PFS TwentyFour Monument Bond

Longer-term interest rates appear to be on an upward path. "This is a difficult backdrop for traditional fixed-income funds to make money in," says Mick Gilligan.

"As a result, we see a case for having exposure to good-quality floating-rate income."

He thinks the Monument Bond fund offers protection against rising interest rates and has a relatively low correlation to broader fixed-income markets from a diversified portfolio of high-quality, investment-grade UK and European residential mortgage-backed securities.

Gilligan adds: "The default experience in these types of investments in Europe is very low and the team that manage this fund have strong experience in this area."

Kames Strategic Bond

"The yield on this fund is not particularly high," admits John Husselbee, "but I believe investors in this asset class should be looking for total return, and if they need a higher income they could dip into the potential capital gains."

The advantage of funds such as Kames Strategic Bond is that they can invest in every corner of the bond market. Sophisticated tools help managers manage risk.

Husselbee says: "Experience and resources are essential attributes in selecting the appropriate fund. David Roberts and Phil Milburn have these attributes and they seek to maximise total return from a broad range of fixed-interest asset classes."

Standard Life Investments Emerging Market Debt

The Standard Life Investments Emerging Market Debt small fund is managed by Richard House, who was previously at Threadneedle. "He is very experienced," says Tony Yarrow. "Emerging market debt isn't flavour of the month, but this manager seeks to exploit pockets of value to good effect."

This fund almost exclusively holds dollar-denominated debt. Most debt is denominated in local currencies. However, with the emerging economies slowing and their currencies expected to weaken, Yarrow reckons the dollar asset class is a safer bet for 2014.

JOHCM UK Equity Income

Brian Dennehy doubts that bond funds are currently the most effective solution for UK investors wanting a reliable, long-term income. He therefore recommends the UK equity income fund from JO Hambro.

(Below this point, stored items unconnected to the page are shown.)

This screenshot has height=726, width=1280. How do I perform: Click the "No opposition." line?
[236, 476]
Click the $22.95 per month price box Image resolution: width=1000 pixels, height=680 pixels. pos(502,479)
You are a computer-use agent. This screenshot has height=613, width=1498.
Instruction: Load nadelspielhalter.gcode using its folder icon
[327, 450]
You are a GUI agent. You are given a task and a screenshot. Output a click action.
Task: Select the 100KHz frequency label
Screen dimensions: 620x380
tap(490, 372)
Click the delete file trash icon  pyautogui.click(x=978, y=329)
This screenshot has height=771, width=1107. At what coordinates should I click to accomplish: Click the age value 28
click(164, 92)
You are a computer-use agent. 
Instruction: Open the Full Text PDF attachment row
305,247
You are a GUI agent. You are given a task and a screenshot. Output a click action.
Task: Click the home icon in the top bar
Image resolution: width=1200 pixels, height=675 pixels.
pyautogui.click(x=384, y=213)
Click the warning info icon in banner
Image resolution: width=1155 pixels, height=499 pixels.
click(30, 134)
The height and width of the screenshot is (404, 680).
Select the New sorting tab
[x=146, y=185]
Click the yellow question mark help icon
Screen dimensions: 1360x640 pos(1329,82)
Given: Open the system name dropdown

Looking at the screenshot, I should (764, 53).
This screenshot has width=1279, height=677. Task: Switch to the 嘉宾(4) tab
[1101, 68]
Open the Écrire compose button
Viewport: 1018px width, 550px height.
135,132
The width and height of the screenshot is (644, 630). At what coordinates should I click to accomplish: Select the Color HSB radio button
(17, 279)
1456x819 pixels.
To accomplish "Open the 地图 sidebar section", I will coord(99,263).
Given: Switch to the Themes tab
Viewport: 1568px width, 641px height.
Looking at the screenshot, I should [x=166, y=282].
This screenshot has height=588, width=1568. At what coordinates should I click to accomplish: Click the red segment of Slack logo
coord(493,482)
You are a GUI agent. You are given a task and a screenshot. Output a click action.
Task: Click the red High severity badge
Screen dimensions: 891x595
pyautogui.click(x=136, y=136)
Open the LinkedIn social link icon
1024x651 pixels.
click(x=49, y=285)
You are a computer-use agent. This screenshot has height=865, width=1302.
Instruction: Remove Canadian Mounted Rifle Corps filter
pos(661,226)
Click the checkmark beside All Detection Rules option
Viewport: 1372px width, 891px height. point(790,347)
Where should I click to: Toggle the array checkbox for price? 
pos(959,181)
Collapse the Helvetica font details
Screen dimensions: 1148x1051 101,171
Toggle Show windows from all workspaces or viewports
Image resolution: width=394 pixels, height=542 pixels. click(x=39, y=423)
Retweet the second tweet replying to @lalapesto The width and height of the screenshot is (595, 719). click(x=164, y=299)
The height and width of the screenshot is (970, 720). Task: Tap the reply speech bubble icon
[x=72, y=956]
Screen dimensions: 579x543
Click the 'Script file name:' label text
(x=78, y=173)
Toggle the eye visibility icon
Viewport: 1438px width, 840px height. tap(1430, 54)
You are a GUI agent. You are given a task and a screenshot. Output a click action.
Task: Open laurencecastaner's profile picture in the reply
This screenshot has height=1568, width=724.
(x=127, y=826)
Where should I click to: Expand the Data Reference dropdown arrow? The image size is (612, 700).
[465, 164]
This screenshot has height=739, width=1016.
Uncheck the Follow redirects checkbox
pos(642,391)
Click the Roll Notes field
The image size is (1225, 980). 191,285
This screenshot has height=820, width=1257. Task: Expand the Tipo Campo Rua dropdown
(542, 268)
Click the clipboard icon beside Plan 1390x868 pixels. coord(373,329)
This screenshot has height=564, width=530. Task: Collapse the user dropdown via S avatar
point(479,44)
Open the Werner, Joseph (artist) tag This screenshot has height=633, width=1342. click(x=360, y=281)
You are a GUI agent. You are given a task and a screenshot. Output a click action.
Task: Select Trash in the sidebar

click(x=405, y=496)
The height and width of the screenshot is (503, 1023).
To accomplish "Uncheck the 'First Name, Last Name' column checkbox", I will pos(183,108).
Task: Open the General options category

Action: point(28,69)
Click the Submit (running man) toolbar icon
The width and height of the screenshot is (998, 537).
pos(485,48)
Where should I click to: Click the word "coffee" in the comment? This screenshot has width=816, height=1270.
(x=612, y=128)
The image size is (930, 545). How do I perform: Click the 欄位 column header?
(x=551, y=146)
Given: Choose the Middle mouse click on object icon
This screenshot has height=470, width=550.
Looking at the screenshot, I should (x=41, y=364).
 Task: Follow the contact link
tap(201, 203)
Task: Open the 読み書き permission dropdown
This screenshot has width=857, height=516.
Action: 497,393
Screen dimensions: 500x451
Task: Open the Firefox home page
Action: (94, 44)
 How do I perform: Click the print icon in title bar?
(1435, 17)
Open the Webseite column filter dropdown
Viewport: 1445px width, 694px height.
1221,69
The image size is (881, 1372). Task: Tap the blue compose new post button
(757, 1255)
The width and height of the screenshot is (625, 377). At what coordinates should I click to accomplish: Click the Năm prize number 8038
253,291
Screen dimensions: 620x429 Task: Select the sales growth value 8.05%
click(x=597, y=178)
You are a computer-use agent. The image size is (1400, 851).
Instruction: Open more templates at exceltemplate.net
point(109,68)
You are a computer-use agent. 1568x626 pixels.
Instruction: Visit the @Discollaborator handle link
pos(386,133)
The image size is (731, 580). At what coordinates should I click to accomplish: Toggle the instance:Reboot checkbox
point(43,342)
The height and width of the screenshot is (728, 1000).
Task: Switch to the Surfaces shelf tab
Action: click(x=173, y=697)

He says: "Managers James Lowen and Clive Beagles have grown the fund's income payout in six of the past seven years, something not all their fellow income managers have achieved. They look for companies of different sizes with above-average dividend yields, which they believe are likely to be able to increase their dividends irrespective of economic conditions. They are optimistic about the future."

International Public Partnerships

Tim Cockerill picks International Public Partnerships for those wanting security and consistency of income. It's one of the best-established infrastructure trusts and yields nearly 5%, paid twice a year.

Its underlying source of income is secure, predictable and partially inflation-linked. Its portfolio is diversified by both sector and geography - nearly 40% overseas - and shares sell at a comparatively low premium for the sector.

Doric Nimrod Air Three

Andrew McHattie says one of the advantages of closed-end funds is that they can buy illiquid assets and hold them for the long term. As bank funding has dried up, trusts have capitalised by providing cash for infrastructure projects, property and even aircraft, thereby securing a steady income.

For those wanting immediate income, he picks Doric Nimrod Air Three (DNA3), the newest of three trusts established to buy and lease Airbus A380s to Emirates Airlines. Once the lease agreements on its four aircraft are in place, the trust expects to pay quarterly dividends totalling 8.25p a year per share.

"This won't grow, but unlike most infrastructure trusts that own wasting assets, this trust owns the aircraft and can sell them at the end of the 12-year lease agreements, holding out the promise of some capital return as well," he says.

This article is for information and discussion purposes only and does not form a recommendation to invest or otherwise. The value of an investment may fall. The investments referred to in this article may not be suitable for all investors, and if in doubt, an investor should seek advice from a qualified investment adviser.